An R package with useful functions to automatically detect and remove outliers via the Ueda’s method. For more information see

Marmolejo-Ramos, F., Vélez, J.I. & Romão, X. Automatic detection of discordant outliers via the Ueda’s method. J Stat Distrib App 2, 8 (2015). https://doi.org/10.1186/s40488-015-0031-y

You can visit the package website to explore the vignettes (articles) and function reference.

Installation

To install the latest development version of the package from GitHub use:

## download and install necessary components
if(!require('devtools')) install.packages('devtools')
require('devtools')

if(!require('here')) install.packages('here')
require('here')

devtools::install_github('jivelez/ueda', force = TRUE)
require(ueda)

Examples

Example 1

First we generate a numeric vector x as follows:

# random seed for reproducibility
set.seed(13)

# generate data and introduce 5 outliers
x <- c(rnorm(25, 300, 10), rnorm(5, 400, 5))

# shuffle the data
x <- sample(x)
x

To get the full output after applying Ueda’s method on this data, we use the find_ueda_outliers() function. In this particular case, we use smax = 5 to detect up to 5 outliers in the numeric vector x:

# run full Ueda's method and detect up to 5 outliers
out <- find_ueda_outliers(x, smax = 5)
out

Note that out is a list of four elements: Ut, label, x and x_new. For more information type ?find_ueda_outliers in the R console.

Example 2

In this example, we use the numeric vector x as input and automatically detect up to smax = 5 outliers and remove them with the ueda_remove() function:

# remove up to 5 outliers from vector `x`
x_new <- ueda_remove(x, smax = 5)
x_new

Note that the x_new object is similar to x but has no outliers. For more information type ?ueda_remove in the R console.

Example 3

Suppose we have the following data.frame():

## create some data
set.seed(721)
y <- sample(0:1, length(x), replace = TRUE)
d <- data.frame(x = x, y = y)
d

Sometimes we would like to get the indexes of the outliers in the vector x. These indexes can be further used in combination with the subset() function to reduce the number of registers in a d.

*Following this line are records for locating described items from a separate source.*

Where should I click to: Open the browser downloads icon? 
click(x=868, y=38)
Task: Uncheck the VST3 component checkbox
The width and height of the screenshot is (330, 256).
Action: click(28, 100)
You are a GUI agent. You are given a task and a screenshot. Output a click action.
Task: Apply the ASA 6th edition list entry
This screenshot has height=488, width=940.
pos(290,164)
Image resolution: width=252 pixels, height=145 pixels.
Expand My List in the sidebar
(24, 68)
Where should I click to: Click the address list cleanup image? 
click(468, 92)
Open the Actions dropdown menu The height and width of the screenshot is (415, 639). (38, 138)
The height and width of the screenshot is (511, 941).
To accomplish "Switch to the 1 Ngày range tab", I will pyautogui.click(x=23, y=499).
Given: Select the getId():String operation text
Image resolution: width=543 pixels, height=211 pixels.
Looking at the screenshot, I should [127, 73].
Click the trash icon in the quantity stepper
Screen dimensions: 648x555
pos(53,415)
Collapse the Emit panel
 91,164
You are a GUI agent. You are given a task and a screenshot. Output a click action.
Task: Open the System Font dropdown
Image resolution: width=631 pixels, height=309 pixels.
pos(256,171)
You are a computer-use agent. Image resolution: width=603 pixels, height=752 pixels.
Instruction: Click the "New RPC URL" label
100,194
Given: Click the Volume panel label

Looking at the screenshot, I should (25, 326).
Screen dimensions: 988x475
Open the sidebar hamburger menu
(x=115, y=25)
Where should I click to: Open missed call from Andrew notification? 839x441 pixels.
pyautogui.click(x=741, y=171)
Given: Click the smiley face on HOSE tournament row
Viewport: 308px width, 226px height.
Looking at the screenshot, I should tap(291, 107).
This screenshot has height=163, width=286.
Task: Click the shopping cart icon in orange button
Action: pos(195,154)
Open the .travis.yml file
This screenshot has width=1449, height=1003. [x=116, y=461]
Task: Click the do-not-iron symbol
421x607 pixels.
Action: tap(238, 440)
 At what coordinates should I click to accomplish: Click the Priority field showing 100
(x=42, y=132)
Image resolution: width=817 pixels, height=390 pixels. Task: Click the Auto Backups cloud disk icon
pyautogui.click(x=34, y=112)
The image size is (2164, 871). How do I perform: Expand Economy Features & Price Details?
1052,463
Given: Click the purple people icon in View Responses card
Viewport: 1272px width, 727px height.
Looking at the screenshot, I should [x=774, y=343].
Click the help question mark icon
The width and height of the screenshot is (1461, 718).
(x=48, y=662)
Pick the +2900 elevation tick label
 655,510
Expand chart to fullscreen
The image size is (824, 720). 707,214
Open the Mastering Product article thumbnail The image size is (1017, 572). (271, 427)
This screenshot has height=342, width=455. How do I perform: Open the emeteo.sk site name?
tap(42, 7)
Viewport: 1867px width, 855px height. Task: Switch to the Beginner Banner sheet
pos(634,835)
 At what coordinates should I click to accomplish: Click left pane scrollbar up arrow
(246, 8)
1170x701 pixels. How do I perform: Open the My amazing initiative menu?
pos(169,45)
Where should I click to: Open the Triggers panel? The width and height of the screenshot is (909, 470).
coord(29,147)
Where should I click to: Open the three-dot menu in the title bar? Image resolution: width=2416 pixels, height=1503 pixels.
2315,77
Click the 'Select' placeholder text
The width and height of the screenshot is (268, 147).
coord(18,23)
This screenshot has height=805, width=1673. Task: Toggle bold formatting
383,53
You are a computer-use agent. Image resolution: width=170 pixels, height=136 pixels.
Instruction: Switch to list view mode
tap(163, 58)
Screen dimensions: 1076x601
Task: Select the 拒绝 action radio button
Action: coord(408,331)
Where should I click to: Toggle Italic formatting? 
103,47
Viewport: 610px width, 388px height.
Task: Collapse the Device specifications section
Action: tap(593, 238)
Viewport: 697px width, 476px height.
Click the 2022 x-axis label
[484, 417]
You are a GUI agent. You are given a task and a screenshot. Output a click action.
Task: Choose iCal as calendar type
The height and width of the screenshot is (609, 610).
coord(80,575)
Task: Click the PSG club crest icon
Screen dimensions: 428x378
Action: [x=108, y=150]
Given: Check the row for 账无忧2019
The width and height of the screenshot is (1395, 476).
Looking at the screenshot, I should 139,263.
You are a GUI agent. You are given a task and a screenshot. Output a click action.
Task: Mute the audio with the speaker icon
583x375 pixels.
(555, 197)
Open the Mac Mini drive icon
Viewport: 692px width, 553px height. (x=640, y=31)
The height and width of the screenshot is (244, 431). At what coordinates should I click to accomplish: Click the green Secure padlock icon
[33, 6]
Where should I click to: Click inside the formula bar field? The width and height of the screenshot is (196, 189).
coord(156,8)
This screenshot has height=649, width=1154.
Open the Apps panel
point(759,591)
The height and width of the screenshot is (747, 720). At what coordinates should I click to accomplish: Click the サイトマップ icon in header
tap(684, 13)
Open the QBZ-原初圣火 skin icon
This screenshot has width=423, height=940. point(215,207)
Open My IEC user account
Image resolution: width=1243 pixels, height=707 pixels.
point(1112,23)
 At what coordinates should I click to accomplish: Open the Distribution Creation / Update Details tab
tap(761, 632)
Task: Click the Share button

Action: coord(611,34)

One way of accomplishing this is using the udea_index() function as follows:

# get indexes and positions of up to 5 outliers
result <- ueda_index(x, smax = 5)
result

The object result is a list() of two components: indexes and positions. For more information type ?ueda_index in the R console.

To get the indexes from the object result we proceed as follows:

## indexes of outliers
idx <- result$indexes
idx

The object idx can be used to subset() the object d. To get the complete data set for the outlier observations, we do

## data for outlier observations
subset(d, idx)

The data for those observations that are not considered outliers can be retrieved by doing

## data for no outlier observations
subset(d, !idx)